"Times Past”
I sit in thought here in my chair
‘bout times past and what happened there.
We all have memories, some good and some bad
When pets gone we think of, we all feel sad.
As I remember each one I have owned,
Tears fill my eyes for now I’m alone.
No one to cuddle nor lick my hand,
The house is empty, in silence I stand.
I miss my life when a pet I could have,
Self-pity I guess, but still my hearts sad.
So many little faces and waggily tails,
Little dogs to big dogs in my heart still prevail.
I can remember each one and each one I still miss,
To soon precious years are gone like the mist.
It’s lonely here with no dog at my feet,
Begging for treats or wanting my seat.
But I’m thankful to have these memories
Of so many who shared their lives with me.
It’s their memories that now help me to cope
With the problems in life that I can’t revoke.
No head to stroke, no nuzzle for attention,
No begging eyes when I’m in the kitchen.
No puppy antics nor older dog snores,
No more messes to clean from the floors.
No craters in the yard, no scratch at the door,
No spilled food dish and oh, so much more ---
Happy times I hold onto so tight,
I’m so afraid they may fade from my sight!
I’ll take some comfort as I sit in my chair,
(the chair that used to be covered in hair)
for the love of so many in my life’s time.
So thankful they shared their lives with mine.
I’m in their debt, these pets through the years
For they helped me to handle life’s many fears.
Tho now I’m alone and alone I will be,
I’ll always hold close each treasured memory.
Kathy Henderson
Tiny Paws
Tiny paws hold so tight my heart
For life shared with them will never depart.
Encased with love the paw prints still show
The truest of love I’ll ever know.
Tiny paws that now fly with new wings
As an angelic voice in my heart sings.
The breeze I feel so close at times
A reminder of the love that is still mine.
A breeze that whispers so soft and so sweet,
I’ll wait for you, again we will meet.
Tiny paws that nightly come visit me
To renew the love in my deepest sleep.
When the day dawns its comfort I feel
From those tiny paws that hold my heart still.
And as I go through the motions of life
Tiny paws are there to make it all right.
The lessons of love taught by this little one
Will live with me now till my time is done.
An angel she was from the day she was born,
My angel now in new wings not yet worn.
Still by my side, she fly’s round and round,
My heart in her paws still held safe and sound.
Kathy Henderson
5 - 1999
Tis the Season…
The season is upon us with all of its cheer
But one is missing that I loved so dear.
Through the hustle and bustle I sit and I watch
With a heart so in pain no spirit I’ve caught.

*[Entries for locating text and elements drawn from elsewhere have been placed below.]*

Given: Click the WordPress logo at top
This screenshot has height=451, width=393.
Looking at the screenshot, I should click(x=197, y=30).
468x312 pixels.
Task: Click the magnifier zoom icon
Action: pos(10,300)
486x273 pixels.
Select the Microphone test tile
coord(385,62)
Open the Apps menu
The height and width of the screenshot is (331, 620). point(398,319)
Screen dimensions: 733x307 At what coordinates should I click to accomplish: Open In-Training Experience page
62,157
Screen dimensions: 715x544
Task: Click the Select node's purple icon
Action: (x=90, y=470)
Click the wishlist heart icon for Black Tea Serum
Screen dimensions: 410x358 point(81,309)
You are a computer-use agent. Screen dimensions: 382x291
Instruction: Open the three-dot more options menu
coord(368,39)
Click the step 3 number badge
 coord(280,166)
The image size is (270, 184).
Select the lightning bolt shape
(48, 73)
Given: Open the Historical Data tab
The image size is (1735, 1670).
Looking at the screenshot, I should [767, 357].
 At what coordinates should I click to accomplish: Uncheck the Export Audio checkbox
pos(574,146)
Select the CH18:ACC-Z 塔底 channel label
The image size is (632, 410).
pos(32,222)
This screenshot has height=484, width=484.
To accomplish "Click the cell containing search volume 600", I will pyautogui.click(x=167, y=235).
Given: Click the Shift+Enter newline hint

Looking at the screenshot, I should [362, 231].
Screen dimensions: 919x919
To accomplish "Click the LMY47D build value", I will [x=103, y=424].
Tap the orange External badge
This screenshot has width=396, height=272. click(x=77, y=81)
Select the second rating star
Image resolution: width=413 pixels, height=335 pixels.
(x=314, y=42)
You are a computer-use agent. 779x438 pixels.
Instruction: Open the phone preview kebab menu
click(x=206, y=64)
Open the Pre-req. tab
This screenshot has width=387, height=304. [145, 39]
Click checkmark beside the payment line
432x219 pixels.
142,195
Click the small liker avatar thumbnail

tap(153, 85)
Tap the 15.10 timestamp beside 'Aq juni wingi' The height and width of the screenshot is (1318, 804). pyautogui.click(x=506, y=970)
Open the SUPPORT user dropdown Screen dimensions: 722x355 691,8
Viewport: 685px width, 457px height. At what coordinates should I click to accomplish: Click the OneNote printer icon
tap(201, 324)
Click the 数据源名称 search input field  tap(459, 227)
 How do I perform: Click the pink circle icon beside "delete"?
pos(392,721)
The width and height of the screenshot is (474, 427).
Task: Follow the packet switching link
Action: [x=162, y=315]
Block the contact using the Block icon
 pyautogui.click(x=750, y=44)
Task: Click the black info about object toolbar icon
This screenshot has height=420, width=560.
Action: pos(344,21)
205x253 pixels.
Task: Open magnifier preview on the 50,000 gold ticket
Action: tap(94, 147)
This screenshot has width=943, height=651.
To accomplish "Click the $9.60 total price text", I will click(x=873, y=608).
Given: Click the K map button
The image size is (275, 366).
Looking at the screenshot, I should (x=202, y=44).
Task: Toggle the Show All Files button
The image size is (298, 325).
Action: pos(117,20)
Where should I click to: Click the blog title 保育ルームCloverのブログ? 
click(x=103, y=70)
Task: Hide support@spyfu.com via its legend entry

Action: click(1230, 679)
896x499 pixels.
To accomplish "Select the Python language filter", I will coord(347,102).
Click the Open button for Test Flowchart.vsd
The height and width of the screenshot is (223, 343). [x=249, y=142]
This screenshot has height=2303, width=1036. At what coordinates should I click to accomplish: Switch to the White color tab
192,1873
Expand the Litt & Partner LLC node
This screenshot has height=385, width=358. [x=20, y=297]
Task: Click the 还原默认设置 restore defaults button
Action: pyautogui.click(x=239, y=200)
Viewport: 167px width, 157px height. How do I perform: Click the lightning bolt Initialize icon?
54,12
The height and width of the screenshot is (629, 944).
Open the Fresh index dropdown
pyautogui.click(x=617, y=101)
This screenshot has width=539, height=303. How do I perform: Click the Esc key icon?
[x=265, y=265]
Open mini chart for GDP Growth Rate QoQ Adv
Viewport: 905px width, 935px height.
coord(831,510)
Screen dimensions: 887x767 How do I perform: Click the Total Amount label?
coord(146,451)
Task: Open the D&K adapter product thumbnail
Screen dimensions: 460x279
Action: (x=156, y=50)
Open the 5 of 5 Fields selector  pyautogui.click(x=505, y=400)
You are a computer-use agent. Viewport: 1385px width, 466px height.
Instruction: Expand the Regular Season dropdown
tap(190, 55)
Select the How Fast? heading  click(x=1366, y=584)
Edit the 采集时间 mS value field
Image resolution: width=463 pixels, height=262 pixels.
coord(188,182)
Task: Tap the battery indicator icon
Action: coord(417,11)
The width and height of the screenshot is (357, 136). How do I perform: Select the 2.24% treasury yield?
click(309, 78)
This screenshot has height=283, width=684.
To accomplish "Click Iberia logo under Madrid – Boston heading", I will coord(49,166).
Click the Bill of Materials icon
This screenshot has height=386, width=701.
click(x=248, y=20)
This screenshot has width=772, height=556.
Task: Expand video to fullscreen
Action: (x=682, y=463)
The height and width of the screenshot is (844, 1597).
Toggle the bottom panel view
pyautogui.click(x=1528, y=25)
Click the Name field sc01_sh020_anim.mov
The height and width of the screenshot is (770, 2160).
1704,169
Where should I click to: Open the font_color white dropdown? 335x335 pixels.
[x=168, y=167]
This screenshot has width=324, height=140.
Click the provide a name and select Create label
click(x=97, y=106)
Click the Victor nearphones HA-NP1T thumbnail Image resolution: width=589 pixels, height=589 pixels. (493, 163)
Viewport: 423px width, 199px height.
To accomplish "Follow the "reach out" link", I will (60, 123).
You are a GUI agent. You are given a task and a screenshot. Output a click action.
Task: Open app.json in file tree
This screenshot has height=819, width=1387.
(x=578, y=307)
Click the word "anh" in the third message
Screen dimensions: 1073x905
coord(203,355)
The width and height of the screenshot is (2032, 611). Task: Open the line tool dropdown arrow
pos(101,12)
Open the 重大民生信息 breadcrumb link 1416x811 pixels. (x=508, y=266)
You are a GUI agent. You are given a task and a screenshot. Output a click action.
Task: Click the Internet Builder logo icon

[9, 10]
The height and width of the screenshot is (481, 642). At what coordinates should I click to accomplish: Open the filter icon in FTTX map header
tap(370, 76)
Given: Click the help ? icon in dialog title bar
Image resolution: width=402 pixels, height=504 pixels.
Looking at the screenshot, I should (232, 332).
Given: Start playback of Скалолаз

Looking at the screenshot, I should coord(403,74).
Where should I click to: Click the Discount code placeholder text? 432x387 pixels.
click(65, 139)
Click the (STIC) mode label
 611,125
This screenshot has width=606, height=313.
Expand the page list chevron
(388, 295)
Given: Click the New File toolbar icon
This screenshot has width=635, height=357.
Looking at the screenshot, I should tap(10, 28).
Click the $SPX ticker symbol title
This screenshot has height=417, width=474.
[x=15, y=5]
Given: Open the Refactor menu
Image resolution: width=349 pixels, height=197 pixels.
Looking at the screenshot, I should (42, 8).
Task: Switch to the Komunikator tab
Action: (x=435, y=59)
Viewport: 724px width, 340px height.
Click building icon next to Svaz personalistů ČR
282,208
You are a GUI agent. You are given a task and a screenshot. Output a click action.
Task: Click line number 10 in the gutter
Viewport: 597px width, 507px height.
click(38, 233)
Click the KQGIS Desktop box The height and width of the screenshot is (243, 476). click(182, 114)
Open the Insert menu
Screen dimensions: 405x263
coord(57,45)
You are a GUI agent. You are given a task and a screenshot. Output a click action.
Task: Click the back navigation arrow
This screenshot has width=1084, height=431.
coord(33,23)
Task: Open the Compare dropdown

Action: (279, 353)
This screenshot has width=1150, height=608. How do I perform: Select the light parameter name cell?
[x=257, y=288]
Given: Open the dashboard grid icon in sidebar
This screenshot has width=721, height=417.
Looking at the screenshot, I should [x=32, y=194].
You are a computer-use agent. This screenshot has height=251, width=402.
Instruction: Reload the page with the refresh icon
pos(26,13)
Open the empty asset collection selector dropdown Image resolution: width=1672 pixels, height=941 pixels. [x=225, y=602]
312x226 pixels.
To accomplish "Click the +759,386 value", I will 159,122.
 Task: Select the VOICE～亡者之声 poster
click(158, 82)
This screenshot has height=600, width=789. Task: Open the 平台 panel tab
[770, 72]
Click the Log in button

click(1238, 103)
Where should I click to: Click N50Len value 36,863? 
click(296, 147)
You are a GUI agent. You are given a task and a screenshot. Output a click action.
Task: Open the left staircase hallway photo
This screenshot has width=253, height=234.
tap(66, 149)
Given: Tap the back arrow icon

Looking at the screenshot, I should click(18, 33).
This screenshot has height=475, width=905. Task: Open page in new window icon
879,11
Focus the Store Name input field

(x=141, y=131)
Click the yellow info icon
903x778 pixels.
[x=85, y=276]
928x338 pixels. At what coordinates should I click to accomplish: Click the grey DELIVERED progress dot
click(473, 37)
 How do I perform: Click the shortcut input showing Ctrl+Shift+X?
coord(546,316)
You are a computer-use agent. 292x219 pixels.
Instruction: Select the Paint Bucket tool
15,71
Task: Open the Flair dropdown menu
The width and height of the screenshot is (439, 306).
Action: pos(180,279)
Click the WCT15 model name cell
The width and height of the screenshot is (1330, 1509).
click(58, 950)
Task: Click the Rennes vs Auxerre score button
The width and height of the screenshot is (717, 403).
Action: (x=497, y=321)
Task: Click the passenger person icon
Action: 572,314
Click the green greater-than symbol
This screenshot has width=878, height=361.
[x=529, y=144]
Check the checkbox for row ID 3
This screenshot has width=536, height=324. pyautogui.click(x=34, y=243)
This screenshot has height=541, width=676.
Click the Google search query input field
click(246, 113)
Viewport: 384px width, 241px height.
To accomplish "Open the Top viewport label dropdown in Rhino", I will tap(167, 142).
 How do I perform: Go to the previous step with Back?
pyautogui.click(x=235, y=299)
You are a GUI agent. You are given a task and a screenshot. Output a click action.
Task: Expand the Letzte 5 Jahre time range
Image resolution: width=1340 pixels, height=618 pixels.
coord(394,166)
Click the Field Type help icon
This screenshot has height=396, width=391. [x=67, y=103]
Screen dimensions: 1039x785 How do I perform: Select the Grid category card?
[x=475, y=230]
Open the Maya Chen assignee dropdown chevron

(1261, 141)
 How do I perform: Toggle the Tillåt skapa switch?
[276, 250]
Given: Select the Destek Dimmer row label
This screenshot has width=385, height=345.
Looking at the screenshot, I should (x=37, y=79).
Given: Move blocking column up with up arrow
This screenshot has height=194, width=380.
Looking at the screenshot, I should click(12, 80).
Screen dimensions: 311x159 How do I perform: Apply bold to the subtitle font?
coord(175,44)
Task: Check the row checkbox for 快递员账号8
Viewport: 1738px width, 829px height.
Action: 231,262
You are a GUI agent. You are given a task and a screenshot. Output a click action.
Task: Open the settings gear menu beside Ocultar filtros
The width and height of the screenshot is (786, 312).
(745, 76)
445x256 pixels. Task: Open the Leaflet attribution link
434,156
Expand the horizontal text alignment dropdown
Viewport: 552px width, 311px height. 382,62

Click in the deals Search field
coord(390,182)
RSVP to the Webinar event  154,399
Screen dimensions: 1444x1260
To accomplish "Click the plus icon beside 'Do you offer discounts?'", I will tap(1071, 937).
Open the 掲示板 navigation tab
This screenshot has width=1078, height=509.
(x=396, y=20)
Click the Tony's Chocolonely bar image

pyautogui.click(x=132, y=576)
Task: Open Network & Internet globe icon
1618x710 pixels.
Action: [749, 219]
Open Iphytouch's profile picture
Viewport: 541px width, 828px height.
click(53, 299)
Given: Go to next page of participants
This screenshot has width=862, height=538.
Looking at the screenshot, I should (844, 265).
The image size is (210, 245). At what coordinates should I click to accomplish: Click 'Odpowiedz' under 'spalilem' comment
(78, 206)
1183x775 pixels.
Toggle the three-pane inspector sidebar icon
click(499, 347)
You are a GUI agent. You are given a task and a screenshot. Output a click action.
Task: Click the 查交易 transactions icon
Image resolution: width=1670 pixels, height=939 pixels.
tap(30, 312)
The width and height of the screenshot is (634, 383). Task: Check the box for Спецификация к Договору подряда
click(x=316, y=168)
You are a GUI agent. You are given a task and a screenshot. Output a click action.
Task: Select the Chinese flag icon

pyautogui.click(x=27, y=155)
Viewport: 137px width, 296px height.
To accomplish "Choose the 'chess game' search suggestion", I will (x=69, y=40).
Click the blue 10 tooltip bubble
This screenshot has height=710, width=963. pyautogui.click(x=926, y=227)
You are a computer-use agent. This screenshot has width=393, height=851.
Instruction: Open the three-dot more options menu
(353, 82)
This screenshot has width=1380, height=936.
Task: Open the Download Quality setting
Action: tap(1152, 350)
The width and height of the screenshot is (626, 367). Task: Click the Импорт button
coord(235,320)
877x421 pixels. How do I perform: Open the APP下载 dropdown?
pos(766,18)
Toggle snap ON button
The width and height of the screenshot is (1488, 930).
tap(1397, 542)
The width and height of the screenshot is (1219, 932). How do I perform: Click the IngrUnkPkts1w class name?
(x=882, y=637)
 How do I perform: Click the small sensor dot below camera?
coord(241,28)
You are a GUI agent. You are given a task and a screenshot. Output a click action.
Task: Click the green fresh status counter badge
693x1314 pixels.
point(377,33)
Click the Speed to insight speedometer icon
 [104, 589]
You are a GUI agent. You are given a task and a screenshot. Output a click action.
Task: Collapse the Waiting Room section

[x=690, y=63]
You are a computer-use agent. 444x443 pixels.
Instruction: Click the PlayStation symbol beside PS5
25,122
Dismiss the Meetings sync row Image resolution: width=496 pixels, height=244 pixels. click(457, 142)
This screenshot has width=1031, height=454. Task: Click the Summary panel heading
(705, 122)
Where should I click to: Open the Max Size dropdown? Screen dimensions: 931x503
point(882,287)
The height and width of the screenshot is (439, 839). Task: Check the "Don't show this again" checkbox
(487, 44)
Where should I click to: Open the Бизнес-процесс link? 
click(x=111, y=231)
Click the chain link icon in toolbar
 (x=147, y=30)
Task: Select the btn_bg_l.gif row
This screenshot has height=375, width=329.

My home is so empty in silence I weep
For you are no longer here at my feet.
I shouldn’t be sad for the many years we’ve shared
Were perfect for me now I face a future so bare.
I had no belief that you’d ever be gone,
Without you around it just seems so wrong.
Seasons before were full of good cheer
With you always beside me, so close and so near.
Each new season to come will bear the same pain
For the emptiness I feel will still be the same.
When you look down from the stars far above,
Look for my heart that’s still so full of love
Sending its message with hopes that you’ll see
How very much your life meant to me.
How beautiful you were with eyes so alive,
The way you gave comfort so I could survive.
Your memory will always bring a smile to my face,
Oh, how lucky I am it was my life you graced.